[Collection entries]
*** Begin section ***

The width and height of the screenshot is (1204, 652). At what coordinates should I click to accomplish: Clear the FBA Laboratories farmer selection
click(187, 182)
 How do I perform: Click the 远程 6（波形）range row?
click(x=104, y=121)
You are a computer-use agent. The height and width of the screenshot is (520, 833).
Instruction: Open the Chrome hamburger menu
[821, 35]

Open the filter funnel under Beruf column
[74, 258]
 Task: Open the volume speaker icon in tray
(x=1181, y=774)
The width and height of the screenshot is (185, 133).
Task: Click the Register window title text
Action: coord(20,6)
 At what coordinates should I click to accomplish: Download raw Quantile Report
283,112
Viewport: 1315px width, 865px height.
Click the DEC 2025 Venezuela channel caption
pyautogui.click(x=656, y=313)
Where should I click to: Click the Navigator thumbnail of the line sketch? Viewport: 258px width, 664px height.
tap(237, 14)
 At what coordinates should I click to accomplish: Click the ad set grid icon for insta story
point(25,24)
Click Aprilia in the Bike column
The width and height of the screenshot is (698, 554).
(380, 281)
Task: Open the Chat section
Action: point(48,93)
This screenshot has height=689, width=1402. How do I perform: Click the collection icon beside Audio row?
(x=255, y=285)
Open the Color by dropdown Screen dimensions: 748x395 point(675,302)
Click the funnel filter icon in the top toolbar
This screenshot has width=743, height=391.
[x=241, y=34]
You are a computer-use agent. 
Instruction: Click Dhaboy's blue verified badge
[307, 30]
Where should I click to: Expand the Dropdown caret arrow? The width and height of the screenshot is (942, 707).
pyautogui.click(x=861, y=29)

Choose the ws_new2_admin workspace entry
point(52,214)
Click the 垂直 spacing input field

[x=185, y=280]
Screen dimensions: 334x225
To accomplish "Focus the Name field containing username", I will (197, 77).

*** End section ***

- **What to produce**
Restate the records above in full, keeping each line exactly as it stands.

- **Output of the exercise**
The width and height of the screenshot is (1204, 652). At what coordinates should I click to accomplish: Clear the FBA Laboratories farmer selection
click(187, 182)
 How do I perform: Click the 远程 6（波形）range row?
click(x=104, y=121)
You are a computer-use agent. The height and width of the screenshot is (520, 833).
Instruction: Open the Chrome hamburger menu
[821, 35]

Open the filter funnel under Beruf column
[74, 258]
 Task: Open the volume speaker icon in tray
(x=1181, y=774)
The width and height of the screenshot is (185, 133).
Task: Click the Register window title text
Action: coord(20,6)
 At what coordinates should I click to accomplish: Download raw Quantile Report
283,112
Viewport: 1315px width, 865px height.
Click the DEC 2025 Venezuela channel caption
pyautogui.click(x=656, y=313)
Where should I click to: Click the Navigator thumbnail of the line sketch? Viewport: 258px width, 664px height.
tap(237, 14)
 At what coordinates should I click to accomplish: Click the ad set grid icon for insta story
point(25,24)
Click Aprilia in the Bike column
The width and height of the screenshot is (698, 554).
(380, 281)
Task: Open the Chat section
Action: point(48,93)
This screenshot has height=689, width=1402. How do I perform: Click the collection icon beside Audio row?
(x=255, y=285)
Open the Color by dropdown Screen dimensions: 748x395 point(675,302)
Click the funnel filter icon in the top toolbar
This screenshot has width=743, height=391.
[x=241, y=34]
You are a computer-use agent. 
Instruction: Click Dhaboy's blue verified badge
[307, 30]
Where should I click to: Expand the Dropdown caret arrow? The width and height of the screenshot is (942, 707).
pyautogui.click(x=861, y=29)

Choose the ws_new2_admin workspace entry
point(52,214)
Click the 垂直 spacing input field

[x=185, y=280]
Screen dimensions: 334x225
To accomplish "Focus the Name field containing username", I will (197, 77).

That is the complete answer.